_Exercise brief_
If a line of the data below holds the word "will", list it.

_Data extract_

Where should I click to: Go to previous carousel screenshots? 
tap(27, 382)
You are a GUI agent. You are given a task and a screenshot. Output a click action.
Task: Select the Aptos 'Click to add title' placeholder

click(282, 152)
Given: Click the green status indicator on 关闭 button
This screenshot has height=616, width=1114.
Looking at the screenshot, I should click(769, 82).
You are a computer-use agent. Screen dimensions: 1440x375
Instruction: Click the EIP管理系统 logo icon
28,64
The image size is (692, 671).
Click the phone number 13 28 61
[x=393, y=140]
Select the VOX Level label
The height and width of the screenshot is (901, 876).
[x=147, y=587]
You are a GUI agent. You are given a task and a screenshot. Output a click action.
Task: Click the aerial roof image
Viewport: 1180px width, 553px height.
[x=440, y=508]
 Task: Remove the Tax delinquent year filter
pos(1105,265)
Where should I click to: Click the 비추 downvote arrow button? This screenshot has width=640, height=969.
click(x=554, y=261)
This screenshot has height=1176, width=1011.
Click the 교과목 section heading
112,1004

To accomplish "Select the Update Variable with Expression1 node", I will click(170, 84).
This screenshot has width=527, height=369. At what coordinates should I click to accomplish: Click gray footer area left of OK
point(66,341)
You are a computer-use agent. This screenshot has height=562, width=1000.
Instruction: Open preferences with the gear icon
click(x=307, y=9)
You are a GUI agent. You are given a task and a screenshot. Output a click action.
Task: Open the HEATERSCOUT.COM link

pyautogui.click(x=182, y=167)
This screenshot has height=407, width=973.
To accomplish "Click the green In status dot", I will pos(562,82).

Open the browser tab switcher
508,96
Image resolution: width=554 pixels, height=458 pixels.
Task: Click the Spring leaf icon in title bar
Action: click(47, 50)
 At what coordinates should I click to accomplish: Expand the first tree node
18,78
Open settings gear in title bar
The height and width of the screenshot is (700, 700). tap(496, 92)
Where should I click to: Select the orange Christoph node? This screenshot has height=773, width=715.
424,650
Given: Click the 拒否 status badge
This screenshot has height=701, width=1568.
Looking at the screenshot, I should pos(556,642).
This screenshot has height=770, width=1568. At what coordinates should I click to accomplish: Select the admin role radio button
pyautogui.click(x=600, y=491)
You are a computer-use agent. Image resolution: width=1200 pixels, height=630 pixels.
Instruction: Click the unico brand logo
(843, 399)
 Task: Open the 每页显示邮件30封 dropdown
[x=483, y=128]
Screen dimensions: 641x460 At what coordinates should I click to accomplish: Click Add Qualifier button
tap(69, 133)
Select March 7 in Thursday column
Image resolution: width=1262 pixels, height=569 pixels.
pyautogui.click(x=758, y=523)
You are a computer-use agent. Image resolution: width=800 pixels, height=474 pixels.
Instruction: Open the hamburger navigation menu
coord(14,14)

_Worked solution_
To accomplish "Select the Update Variable with Expression1 node", I will click(170, 84).
To accomplish "Click the green In status dot", I will pos(562,82).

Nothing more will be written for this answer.